* _PASSAGE TO READ_
Jr. Sharks’ strength and conditioning program molds the complete athlete
The San Jose Jr. Sharks have a staff of five trainers that oversee and work with all the program’s players on a full-time basis.
Head strength coach Jay Thomas has been working with the Jr. Sharks for nearly 10 years and has seen his job evolve with the times. In fact, a personal injury of his own led to Thomas getting more involved in the business.
“My background in strength and conditioning started with my first year in college when I became NASM (National Academy of Sports Medicine) certified,” Thomas said. “I was a Business major, but had a part-time job in a gym. When I tore my ACL skiing, I was not very happy with the rehabilitation I received. This lead me to change my major to Kinesiology with an emphasis in Athletic Training. After graduating San Jose State and working at a junior college as an athletic trainer, I was again unhappy observing the athletes perform non-practical lifts that were obsolete. When treating many of them with overuse injuries in the athletic training room, I had an idea that I needed to get back in the gym to help athletes prevent more injuries.
“Now, I have the best of both worlds – I help on the athletic training side rehabilitating injuries as well on the strength and conditioning side preventing injuries.”
And working with a stellar staff also makes Thomas’ job a lot less stressful. Fellow trainers with the Jr. Sharks include John Germaine, Justin Maskell, Max Glaser and Matt Alta.
“The other trainers that work with me all play a major role in the program and we all work together well,” said Thomas.
Germaine has been with the program the longest. He has spent a few seasons assisting the San Jose Sharks in their offseason and during the season during games and practices. He also interned at Stanford University over the summer.
Maskell has been with the Jr. Sharks for two years and went to UMass Lowell with their hockey program for a couple of seasons. He also interned at Mike Boyle’s program in Boston – one of the best gyms in the country for working with youth and professionals.

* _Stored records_

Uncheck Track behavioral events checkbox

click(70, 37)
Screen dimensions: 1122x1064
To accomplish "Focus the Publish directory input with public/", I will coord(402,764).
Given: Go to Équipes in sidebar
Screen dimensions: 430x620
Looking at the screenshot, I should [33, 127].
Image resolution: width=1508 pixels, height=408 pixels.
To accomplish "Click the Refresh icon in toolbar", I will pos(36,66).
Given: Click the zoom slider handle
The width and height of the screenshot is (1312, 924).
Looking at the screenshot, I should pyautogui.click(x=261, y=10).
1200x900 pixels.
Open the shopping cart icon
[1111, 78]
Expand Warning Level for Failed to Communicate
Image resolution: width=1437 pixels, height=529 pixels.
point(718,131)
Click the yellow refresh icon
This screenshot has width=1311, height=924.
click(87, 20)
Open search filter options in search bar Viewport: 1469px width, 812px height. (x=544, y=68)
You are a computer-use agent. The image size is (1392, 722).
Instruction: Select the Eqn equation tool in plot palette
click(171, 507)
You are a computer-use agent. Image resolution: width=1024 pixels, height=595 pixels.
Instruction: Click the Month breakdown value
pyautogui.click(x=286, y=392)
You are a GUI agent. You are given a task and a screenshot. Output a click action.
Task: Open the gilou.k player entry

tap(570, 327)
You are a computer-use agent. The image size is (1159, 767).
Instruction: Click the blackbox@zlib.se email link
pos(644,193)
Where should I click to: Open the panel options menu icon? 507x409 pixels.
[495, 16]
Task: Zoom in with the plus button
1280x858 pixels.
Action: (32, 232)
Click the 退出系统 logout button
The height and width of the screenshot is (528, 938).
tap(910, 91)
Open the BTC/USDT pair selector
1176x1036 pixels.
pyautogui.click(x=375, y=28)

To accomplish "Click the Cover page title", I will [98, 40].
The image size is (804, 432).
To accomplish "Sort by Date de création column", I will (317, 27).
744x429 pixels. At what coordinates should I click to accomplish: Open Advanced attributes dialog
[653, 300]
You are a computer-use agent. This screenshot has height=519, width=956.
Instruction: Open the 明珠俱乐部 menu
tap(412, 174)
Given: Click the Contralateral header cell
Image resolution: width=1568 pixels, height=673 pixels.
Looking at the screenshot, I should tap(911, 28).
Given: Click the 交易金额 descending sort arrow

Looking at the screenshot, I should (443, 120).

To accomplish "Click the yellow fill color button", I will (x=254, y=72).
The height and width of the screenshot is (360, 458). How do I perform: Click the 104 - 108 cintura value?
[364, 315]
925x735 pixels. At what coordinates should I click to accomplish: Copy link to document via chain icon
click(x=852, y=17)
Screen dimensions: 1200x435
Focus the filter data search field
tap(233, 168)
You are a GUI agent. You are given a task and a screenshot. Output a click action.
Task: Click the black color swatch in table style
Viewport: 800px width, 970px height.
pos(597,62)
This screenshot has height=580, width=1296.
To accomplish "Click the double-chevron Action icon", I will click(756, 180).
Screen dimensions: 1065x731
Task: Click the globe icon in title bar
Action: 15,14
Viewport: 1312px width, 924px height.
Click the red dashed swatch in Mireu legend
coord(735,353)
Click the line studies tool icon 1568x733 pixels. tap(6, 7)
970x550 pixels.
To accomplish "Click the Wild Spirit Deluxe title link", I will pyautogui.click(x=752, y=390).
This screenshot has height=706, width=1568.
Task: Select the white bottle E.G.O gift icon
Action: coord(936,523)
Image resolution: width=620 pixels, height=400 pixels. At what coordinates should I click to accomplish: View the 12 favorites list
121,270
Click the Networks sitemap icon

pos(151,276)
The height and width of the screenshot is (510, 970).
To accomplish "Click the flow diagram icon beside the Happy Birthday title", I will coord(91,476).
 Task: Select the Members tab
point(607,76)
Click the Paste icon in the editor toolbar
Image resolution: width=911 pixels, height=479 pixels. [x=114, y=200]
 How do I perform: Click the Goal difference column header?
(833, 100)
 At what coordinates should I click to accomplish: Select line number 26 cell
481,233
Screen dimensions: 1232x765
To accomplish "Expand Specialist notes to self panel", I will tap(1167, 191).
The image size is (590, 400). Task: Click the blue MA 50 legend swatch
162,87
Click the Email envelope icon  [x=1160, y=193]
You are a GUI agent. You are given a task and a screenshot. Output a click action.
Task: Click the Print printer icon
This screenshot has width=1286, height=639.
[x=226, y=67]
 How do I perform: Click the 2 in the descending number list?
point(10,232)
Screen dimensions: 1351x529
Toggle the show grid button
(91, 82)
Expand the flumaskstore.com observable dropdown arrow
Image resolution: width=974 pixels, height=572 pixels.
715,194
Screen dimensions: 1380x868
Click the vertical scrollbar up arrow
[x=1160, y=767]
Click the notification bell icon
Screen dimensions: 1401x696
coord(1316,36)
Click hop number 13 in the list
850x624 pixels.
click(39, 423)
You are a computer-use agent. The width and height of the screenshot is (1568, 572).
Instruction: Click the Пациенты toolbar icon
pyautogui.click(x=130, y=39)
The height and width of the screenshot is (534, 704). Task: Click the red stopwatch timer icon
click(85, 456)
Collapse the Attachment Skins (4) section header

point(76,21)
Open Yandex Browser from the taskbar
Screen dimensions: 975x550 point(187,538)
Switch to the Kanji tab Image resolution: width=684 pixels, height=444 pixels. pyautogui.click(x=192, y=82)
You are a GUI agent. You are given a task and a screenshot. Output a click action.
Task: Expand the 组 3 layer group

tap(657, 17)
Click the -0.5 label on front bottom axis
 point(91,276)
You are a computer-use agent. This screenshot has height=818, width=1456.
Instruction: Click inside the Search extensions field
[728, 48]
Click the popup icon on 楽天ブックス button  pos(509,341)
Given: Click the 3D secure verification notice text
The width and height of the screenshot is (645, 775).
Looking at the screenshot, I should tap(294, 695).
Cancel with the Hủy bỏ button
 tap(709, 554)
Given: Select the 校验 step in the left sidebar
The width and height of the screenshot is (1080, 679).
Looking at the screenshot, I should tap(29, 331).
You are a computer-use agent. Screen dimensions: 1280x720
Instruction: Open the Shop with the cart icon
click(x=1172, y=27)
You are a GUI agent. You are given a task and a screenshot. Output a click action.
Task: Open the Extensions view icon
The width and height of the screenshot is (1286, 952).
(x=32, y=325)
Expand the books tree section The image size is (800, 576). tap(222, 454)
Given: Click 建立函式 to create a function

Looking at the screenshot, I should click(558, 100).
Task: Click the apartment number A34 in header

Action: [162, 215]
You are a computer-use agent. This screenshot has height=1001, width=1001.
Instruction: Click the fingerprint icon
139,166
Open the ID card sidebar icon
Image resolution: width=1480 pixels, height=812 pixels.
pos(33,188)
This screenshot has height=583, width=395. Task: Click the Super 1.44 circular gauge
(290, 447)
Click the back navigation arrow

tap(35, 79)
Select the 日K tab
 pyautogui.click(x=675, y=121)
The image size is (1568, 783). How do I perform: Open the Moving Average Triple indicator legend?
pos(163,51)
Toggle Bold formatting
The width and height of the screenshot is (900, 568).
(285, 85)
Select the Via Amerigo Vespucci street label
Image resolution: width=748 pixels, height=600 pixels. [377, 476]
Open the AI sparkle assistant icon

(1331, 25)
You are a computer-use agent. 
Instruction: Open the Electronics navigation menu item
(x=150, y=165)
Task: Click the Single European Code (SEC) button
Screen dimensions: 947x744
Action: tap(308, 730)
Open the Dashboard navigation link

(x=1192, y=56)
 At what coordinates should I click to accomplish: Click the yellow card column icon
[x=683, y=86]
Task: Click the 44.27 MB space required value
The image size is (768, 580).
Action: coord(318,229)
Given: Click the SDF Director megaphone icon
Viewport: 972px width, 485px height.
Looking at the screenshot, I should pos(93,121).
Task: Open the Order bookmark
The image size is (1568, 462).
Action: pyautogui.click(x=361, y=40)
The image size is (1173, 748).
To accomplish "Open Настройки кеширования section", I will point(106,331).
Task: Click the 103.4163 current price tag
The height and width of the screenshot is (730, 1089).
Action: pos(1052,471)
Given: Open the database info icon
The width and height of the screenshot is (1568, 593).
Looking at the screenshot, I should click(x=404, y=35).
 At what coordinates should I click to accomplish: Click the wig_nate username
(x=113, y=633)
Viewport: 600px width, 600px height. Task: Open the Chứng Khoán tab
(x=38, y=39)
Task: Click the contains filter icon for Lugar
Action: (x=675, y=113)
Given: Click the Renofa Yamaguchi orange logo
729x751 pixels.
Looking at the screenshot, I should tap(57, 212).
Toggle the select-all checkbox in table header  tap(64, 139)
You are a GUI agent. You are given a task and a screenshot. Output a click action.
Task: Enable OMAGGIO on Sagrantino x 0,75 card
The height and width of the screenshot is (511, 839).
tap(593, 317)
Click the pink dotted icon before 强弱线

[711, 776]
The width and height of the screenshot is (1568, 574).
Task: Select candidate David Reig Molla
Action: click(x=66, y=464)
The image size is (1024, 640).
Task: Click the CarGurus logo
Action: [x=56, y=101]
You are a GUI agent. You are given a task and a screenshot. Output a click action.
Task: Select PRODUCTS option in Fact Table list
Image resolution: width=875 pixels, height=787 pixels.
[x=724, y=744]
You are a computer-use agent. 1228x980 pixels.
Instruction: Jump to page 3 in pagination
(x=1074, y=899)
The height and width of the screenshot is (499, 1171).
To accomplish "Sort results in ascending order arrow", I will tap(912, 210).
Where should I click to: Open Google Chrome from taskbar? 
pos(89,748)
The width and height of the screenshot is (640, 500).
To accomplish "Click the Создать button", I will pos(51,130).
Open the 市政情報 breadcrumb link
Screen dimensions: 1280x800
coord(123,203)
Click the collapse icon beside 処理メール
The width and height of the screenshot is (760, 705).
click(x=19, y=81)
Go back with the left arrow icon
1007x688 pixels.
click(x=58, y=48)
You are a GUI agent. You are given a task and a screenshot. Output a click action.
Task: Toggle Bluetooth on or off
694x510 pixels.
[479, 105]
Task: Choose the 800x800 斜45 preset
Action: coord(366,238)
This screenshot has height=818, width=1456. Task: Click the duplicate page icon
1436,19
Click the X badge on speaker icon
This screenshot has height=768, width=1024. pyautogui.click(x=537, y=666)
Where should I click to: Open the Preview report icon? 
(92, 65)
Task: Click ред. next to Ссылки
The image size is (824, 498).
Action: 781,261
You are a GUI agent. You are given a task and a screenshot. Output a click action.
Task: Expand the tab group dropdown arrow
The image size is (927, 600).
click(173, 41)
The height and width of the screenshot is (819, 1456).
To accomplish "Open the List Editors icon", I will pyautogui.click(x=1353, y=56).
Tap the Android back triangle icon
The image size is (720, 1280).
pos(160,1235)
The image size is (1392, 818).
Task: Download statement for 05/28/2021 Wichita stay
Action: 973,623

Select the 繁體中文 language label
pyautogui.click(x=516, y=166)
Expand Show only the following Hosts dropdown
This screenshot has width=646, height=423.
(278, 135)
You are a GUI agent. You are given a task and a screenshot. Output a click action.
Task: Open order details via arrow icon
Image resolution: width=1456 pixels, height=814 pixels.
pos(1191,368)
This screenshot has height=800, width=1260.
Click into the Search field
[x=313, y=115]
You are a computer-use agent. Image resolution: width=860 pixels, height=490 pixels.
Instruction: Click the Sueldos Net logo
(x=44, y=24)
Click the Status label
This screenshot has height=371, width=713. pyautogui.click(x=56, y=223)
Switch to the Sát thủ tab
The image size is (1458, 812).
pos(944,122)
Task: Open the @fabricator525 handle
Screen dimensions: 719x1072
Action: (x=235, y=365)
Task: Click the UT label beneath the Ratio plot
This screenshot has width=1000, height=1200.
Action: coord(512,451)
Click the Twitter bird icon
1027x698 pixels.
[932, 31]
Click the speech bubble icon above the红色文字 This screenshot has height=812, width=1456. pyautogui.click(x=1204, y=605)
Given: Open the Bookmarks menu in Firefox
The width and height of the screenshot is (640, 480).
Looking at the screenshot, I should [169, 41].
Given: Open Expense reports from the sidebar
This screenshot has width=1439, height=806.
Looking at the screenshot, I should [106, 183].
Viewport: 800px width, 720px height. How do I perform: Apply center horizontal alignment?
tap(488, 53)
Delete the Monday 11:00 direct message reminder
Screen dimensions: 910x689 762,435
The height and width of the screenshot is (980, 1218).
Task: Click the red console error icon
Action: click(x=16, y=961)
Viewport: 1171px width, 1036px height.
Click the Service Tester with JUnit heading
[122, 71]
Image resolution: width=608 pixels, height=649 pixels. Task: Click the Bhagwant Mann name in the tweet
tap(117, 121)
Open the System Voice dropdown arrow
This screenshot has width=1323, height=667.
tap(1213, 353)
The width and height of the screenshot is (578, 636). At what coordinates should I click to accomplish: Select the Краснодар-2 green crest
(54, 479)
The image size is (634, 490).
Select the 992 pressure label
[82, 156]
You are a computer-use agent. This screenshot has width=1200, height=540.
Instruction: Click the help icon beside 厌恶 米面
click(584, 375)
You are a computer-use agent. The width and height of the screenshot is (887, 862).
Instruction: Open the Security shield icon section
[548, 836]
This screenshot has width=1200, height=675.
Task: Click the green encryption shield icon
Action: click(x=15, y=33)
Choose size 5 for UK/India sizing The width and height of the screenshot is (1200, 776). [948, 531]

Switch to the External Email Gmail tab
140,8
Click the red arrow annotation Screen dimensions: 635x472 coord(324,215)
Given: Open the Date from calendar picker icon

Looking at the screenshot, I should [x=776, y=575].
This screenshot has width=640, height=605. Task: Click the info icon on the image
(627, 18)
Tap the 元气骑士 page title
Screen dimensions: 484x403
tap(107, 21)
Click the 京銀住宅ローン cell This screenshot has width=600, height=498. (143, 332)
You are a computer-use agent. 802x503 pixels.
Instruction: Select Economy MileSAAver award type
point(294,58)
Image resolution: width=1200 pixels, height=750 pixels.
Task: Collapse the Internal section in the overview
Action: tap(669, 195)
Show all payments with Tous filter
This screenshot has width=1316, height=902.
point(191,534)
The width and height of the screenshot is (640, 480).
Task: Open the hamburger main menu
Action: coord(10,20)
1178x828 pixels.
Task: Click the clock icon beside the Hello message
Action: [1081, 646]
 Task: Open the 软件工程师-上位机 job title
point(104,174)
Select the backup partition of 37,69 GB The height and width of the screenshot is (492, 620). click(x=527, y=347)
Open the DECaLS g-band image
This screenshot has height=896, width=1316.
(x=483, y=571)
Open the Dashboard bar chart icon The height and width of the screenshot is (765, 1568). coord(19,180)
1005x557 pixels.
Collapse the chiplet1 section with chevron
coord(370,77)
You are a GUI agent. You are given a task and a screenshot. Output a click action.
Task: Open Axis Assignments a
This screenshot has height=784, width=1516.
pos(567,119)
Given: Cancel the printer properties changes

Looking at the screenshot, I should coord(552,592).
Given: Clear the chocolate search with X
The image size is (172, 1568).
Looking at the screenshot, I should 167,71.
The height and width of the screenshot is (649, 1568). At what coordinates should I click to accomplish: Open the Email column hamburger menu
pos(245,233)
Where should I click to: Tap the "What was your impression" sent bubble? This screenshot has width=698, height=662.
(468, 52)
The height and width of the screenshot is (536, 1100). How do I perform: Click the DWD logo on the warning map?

* _WHAT IS EXPECTED_
Could you carry on the article about the Jr. Sharks' strength and conditioning program from the point where it stops? These rows have no connection to the article on the Jr. Sharks' training staff.

* _WRITTEN REPLY_
Glaser interned at Pepperdine University in the strength and conditioning facility and also played college hockey as a goalie, which helps many Jr. Sharks players look to him for guidance.
Alta has interned with the Sharks and Barracuda, but is leaving us in January when he will be getting his doctorate in Physical Therapy.
Thomas noted than in working with youth athletes, there is a proper age to start training seriously.
“Strength and conditioning with the goal of increasing proprioception can begin in athletes at a young age – we recommend that athletes begin programmed movement patterns as young as 10 years of age. As the athlete’s age increases and they go through puberty, a higher emphasis on strength training is necessary. I think strength and conditioning plays a major role in giving players a mental edge on the ice. If we can help physically prepare the players for the on-ice demands of the game, it should help allow them to play a smarter game.”
The Jr. Sharks’ strength and conditioning program comes with many benefits, said Thomas.
“Athletes become stronger, skate faster, recover from shifts quicker and injuries are less prevalent,” said Thomas. “Our facility and coaches make San Jose one of the top tier programs on the West Coast. We have four rinks and that is still not enough. We have high school teams that practice before school because the nights are so busy with teams.
“Our solid base of coaching and wealth of hockey knowledge gives us a competitive edge.”